- Interactive map of Edulis

Restaurant information
- Established: 2012
- Owners: Michael Caballo Tobey Nemeth
- Head chef: Michael Caballo Tobey Nemeth
- Food type: Mediterranean; Spanish;
- Rating: (Michelin Guide)
- Location: 169 Niagara Street, Toronto, M5V 1C9, Canada
- Coordinates: 43°38′31″N 79°24′23.7″W﻿ / ﻿43.64194°N 79.406583°W
- Website: www.edulisrestaurant.com

= Edulis (restaurant) =

Restaurant in Toronto, Ontario, Canada

Edulis is a restaurant in Toronto, Ontario, Canada. The restaurant serves European and Mediterranean cuisine.

==History==
The restaurant was opened in 2012 by husband-and-wife chef-owners Michael Caballo and Tobey Nemeth. The couple previously worked at other restaurants in Toronto and globally, before purchasing the Niagara Street Cafe which became Edulis.

==Concept==
The restaurant serves a tasting menu that focuses on Mediterranean, primarily Spanish, cooking techniques.

Caballo and Nemeth comprise the entirety of the kitchen team, with a small staff of servers.

> Objective A:
Can you copy the passage of the Edulis article starting with "Restaurant information" and going on through "Rating: (Michelin Guide)", word for word?

> Input:
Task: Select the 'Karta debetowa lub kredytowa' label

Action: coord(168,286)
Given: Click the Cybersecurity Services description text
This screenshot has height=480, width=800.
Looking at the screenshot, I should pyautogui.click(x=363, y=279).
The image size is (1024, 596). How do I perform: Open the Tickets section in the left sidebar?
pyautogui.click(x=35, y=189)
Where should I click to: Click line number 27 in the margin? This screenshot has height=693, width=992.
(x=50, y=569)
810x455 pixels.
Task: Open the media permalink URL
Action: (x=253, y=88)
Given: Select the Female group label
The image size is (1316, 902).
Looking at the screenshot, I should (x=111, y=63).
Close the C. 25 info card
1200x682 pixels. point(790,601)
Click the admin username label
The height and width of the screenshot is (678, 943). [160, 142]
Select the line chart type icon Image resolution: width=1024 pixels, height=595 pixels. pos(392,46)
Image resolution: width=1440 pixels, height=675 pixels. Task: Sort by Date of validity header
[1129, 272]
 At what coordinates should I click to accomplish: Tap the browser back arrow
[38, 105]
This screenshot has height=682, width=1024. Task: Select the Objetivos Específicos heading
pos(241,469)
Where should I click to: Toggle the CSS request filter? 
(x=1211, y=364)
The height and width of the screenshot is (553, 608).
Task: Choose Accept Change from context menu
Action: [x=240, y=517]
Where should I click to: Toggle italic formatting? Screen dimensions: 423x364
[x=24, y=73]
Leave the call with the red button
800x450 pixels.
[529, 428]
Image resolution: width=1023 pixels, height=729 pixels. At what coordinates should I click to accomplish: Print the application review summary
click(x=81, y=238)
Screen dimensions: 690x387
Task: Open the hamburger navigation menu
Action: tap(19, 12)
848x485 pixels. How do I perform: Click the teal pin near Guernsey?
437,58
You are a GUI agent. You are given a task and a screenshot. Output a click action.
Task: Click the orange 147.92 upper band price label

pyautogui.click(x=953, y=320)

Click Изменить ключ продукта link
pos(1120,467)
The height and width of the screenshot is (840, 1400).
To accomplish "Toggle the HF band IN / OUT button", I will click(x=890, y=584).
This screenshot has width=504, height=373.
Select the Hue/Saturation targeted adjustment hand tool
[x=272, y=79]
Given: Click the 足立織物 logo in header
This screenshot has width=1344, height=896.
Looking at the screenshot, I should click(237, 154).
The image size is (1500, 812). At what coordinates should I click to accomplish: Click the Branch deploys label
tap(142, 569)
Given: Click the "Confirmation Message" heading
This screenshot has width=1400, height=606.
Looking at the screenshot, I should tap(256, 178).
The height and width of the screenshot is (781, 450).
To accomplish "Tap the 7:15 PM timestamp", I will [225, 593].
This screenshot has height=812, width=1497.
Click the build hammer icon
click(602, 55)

> Objective B:
Will you repeat the entries above verbatim, starting with their first line and going on through the line that contains "pos(241,469)", and stop there?

> Finished answer A:
Restaurant information
- Established: 2012
- Owners: Michael Caballo Tobey Nemeth
- Head chef: Michael Caballo Tobey Nemeth
- Food type: Mediterranean; Spanish;
- Rating: (Michelin Guide)

> Finished answer B:
Task: Select the 'Karta debetowa lub kredytowa' label

Action: coord(168,286)
Given: Click the Cybersecurity Services description text
This screenshot has height=480, width=800.
Looking at the screenshot, I should pyautogui.click(x=363, y=279).
The image size is (1024, 596). How do I perform: Open the Tickets section in the left sidebar?
pyautogui.click(x=35, y=189)
Where should I click to: Click line number 27 in the margin? This screenshot has height=693, width=992.
(x=50, y=569)
810x455 pixels.
Task: Open the media permalink URL
Action: (x=253, y=88)
Given: Select the Female group label
The image size is (1316, 902).
Looking at the screenshot, I should (x=111, y=63).
Close the C. 25 info card
1200x682 pixels. point(790,601)
Click the admin username label
The height and width of the screenshot is (678, 943). [160, 142]
Select the line chart type icon Image resolution: width=1024 pixels, height=595 pixels. pos(392,46)
Image resolution: width=1440 pixels, height=675 pixels. Task: Sort by Date of validity header
[1129, 272]
 At what coordinates should I click to accomplish: Tap the browser back arrow
[38, 105]
This screenshot has height=682, width=1024. Task: Select the Objetivos Específicos heading
pos(241,469)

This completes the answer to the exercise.